Report each line of the records where "will" occurs.

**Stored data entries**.
- - -

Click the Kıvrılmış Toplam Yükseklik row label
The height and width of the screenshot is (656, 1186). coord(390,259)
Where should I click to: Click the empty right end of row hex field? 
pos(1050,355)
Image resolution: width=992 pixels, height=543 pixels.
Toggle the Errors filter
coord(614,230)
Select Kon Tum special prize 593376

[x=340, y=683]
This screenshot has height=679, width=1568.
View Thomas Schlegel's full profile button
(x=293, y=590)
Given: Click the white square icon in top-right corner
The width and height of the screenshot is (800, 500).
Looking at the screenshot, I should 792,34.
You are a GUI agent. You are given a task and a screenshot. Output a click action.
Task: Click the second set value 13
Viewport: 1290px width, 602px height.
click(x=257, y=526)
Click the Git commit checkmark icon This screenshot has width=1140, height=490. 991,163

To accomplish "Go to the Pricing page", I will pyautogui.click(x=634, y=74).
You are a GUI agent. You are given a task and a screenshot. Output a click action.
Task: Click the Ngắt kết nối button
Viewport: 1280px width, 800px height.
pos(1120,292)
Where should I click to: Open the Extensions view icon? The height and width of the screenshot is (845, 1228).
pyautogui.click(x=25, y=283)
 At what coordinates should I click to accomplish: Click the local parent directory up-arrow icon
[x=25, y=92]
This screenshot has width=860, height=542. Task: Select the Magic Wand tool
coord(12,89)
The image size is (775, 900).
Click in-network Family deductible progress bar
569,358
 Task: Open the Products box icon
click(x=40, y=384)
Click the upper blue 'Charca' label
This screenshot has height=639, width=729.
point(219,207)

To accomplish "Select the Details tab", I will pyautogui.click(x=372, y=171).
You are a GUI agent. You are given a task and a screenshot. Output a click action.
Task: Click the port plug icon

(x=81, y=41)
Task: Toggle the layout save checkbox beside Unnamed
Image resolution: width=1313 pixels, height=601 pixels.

- - -

**Task answer**.
To accomplish "Go to the Pricing page", I will pyautogui.click(x=634, y=74).
To accomplish "Select the Details tab", I will pyautogui.click(x=372, y=171).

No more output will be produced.